Subfields of splitting field of $x^4+25$ over $ℚ$.

Question

Let $F$ be the splitting field of the polynomial $x^4+25$ over $ℚ$. List all subfields in $F$ and the corresponding subgroups in the Galois group.

is problem $1$ on this pdf. The solution is:

As we proved in class $(F / ℚ)=4$. The Galois group $G$ is the Klein subgroup of $S_4$, isomorphic to $ℤ_2 × ℤ_2$. Note that $F$ contains $i$ and $\sqrt{5}$, each subgroup of $G$ of index 2 corresponds to a subfield of degree 2. There are 3 such subfields $ℚ(i)$, $ℚ(\sqrt{5})$ and $ℚ(\sqrt{-5})$. The trivial subgroup of $G$ corresponds to $F$ and $G$ corresponds to $ℚ$.
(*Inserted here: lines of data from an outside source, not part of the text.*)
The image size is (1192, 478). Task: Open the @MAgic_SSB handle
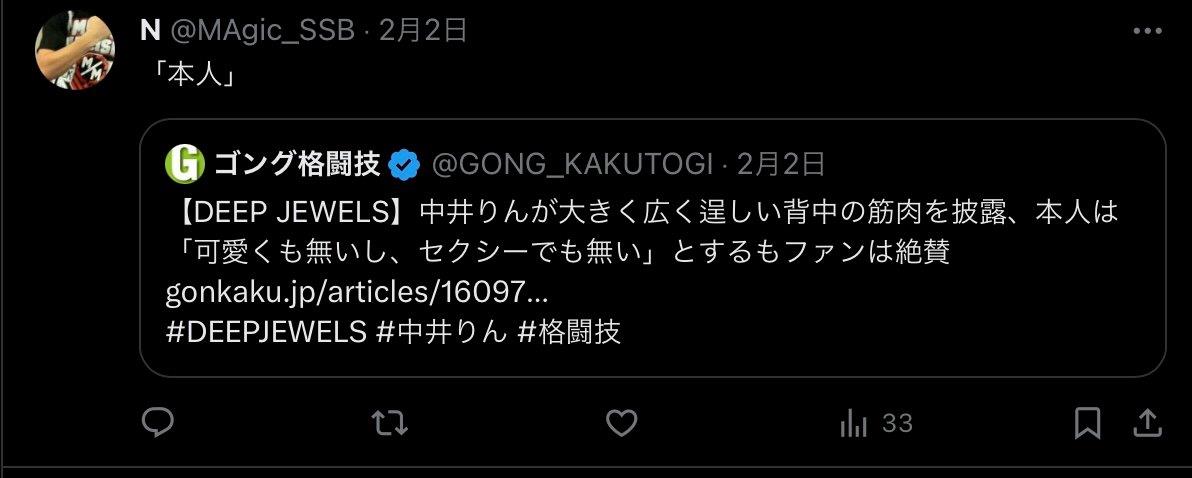262,30
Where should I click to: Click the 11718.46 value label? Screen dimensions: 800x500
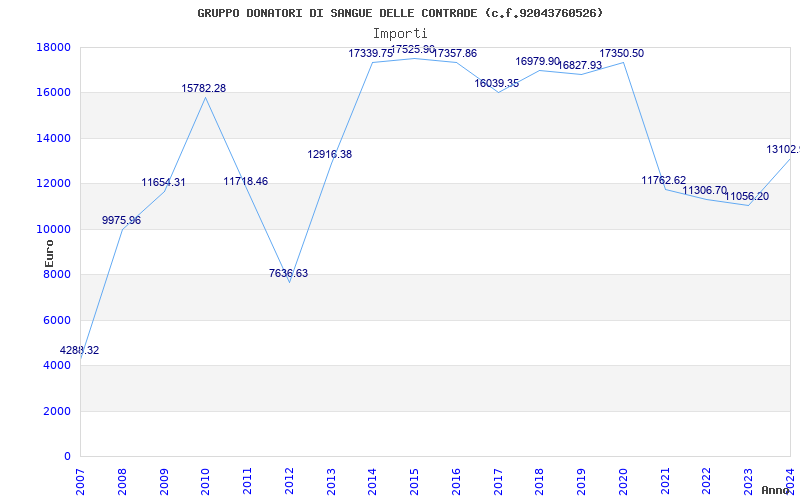click(246, 182)
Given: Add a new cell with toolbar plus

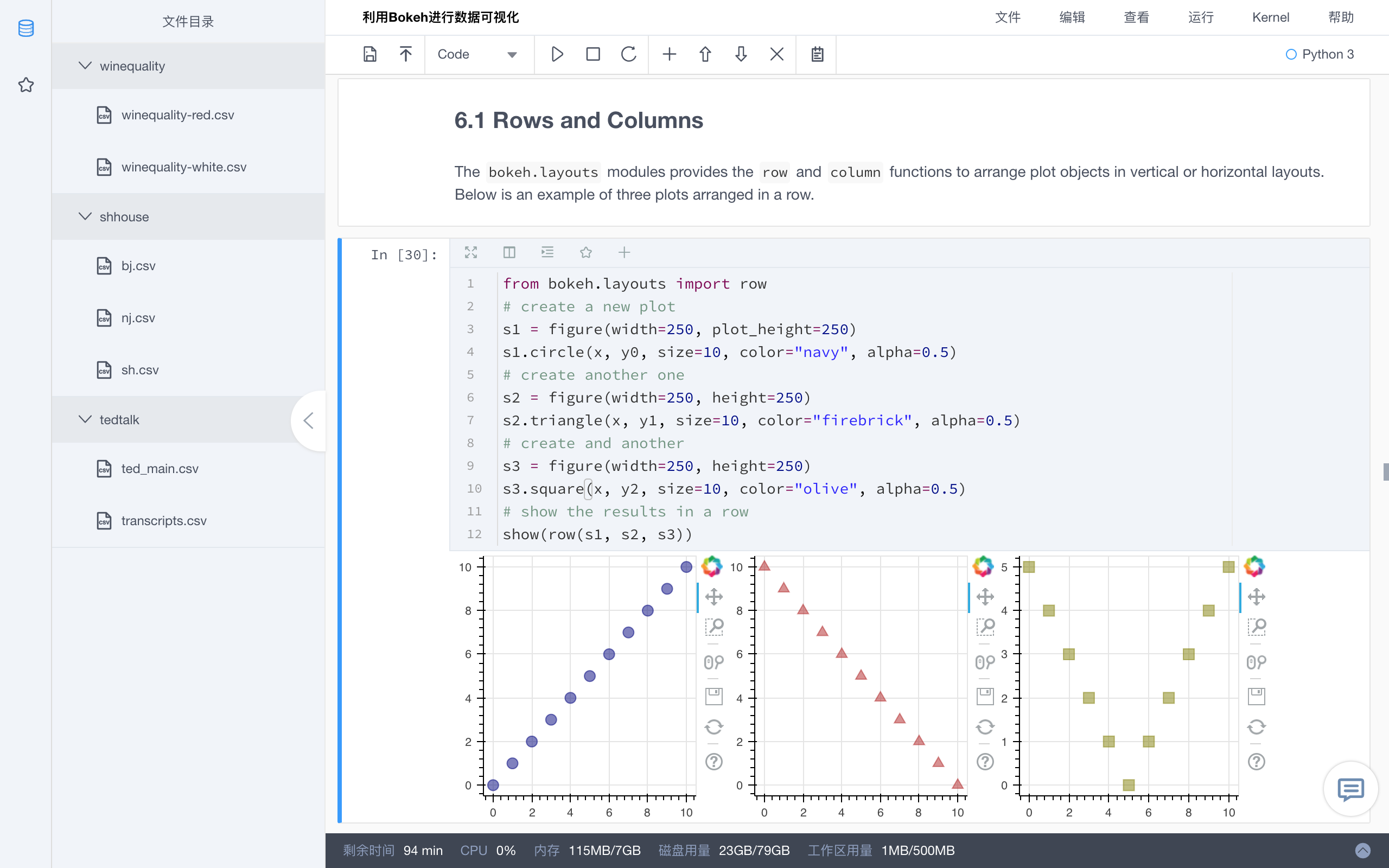Looking at the screenshot, I should (669, 54).
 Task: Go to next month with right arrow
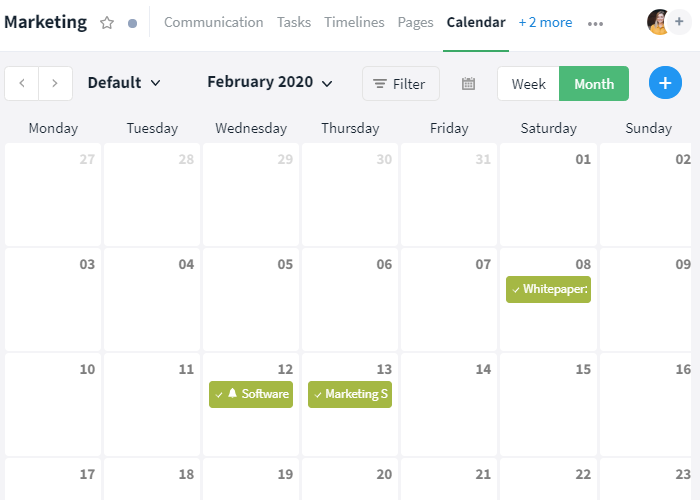tap(56, 84)
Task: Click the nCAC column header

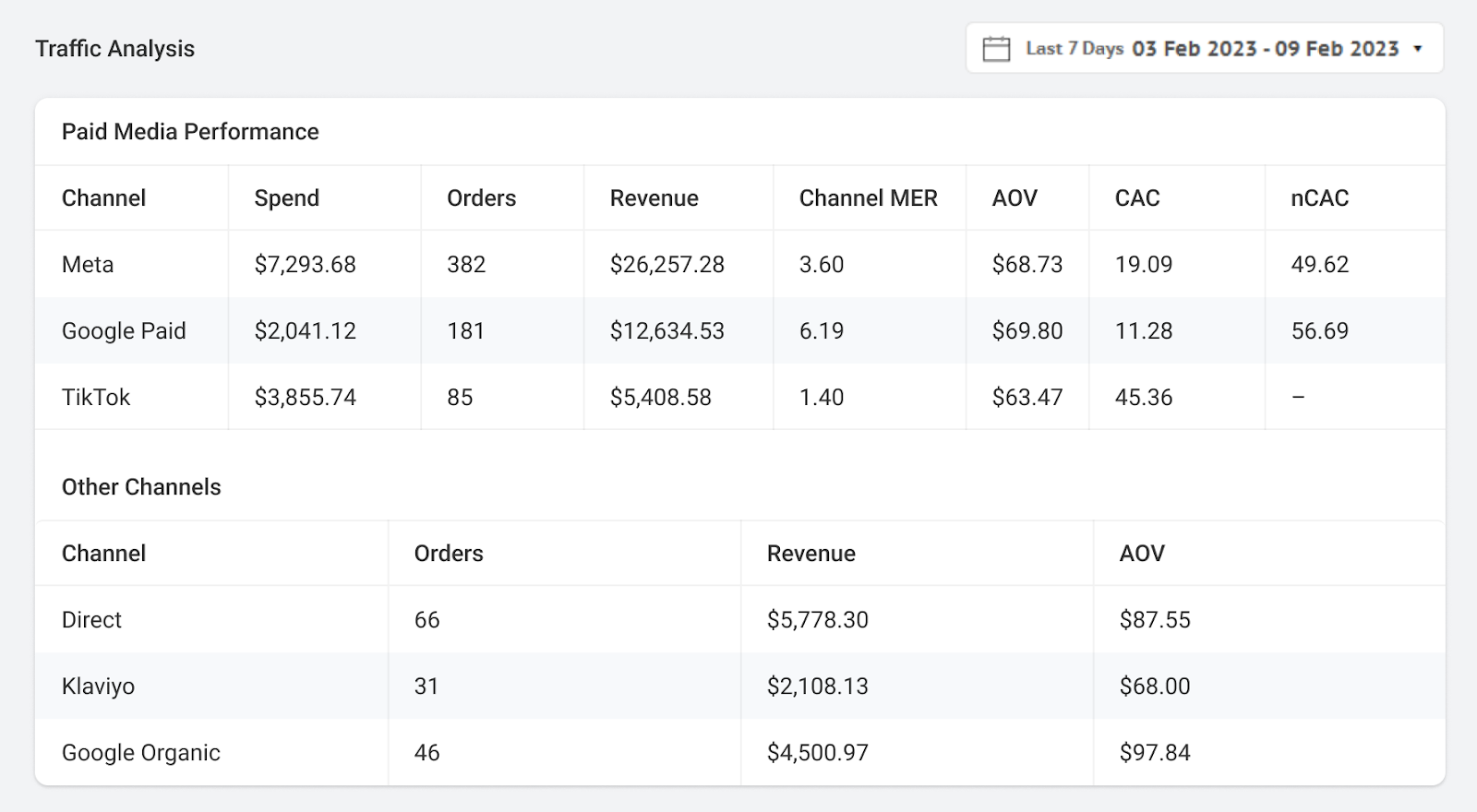Action: [1319, 198]
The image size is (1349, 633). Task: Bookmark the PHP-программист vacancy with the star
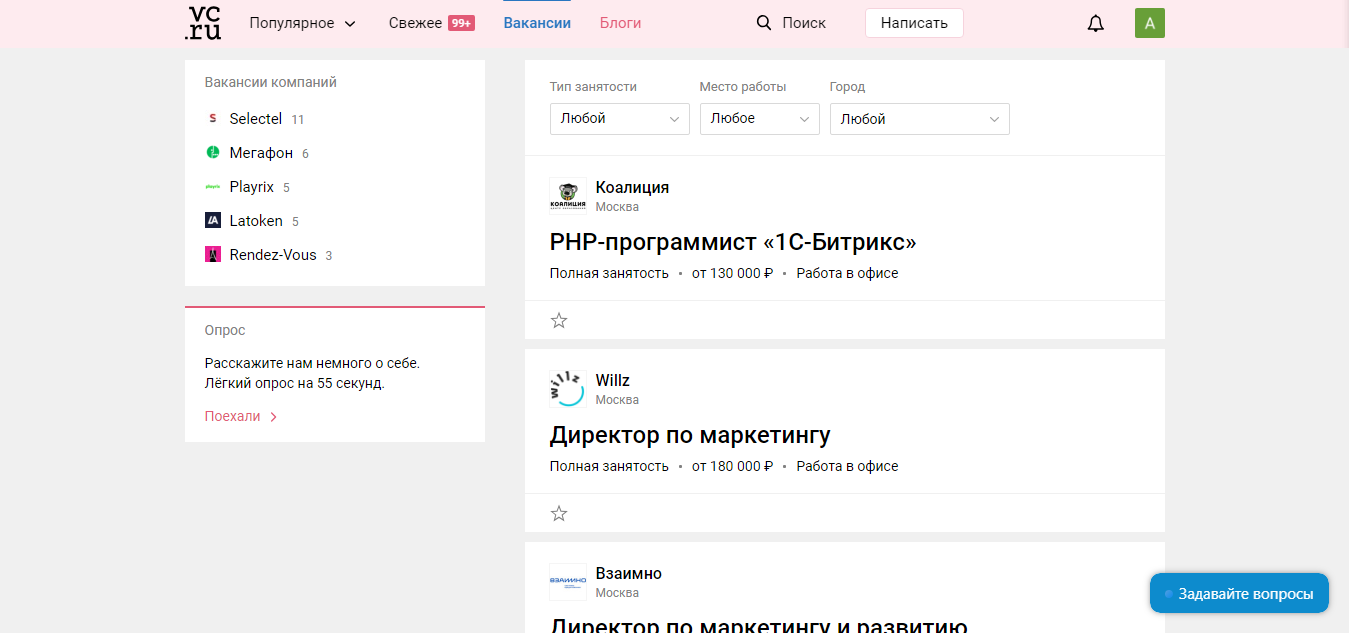click(x=559, y=320)
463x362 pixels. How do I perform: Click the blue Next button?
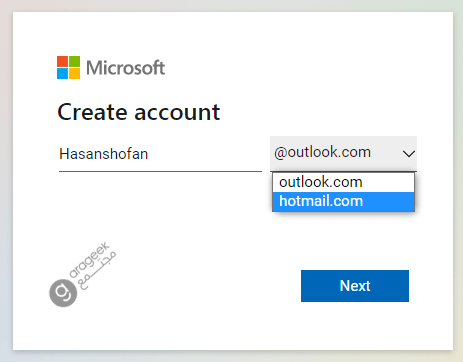[355, 286]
I agree that the Galois group $G$ is the Klein four group.

It said “(the splitting field) $F$ contains $\sqrt5$”.

I think this is wrong, $F$ doesn't contain $\sqrt5$ or $\sqrt{-5}$.

The roots of $x^4+25$ over $ℚ$ are $r_1=\frac{1+i}{\sqrt2}\sqrt{5},r_2=\frac{-1+i}{\sqrt2}\sqrt{5},r_3=\frac{-1-i}{\sqrt2}\sqrt{5},r_4=\frac{1-i}{\sqrt2}\sqrt{5}$.

$r_2/r_1=i$

$r_1+r_4=\sqrt{10}$

so I think the three proper subfields of $F$ should be $ℚ(i)$, $ℚ(\sqrt{10})$ and $ℚ(\sqrt{-10})$. Is this correct?

Answer 1

I think, you are right. Of course, $r_1+r_2=\sqrt{10}i\in L$ and $r_1+r_4=\sqrt{10}\in L$, so that the splitting field is given by $L=\Bbb Q(\sqrt{10},i)$. This field doesn't contain $\sqrt{5}$, or $\sqrt{-5}$. Otherwise there exist rational numbers $a,b,c,d$ with $a+b\sqrt{10}+ci+di\sqrt{10}=\sqrt{5}$, which leads to $10d^2=-5$, a contradiction.

The splitting field is given by $KL$ with $K=\Bbb Q(i)$ and $L=\Bbb Q(\sqrt[4]{-25})$, see this post. However, we have $\sqrt[4]{-25}=\frac{\sqrt{10}}{2}(1+i)$, and not $\sqrt{-5}$, which was probably the error in the above pdf-file.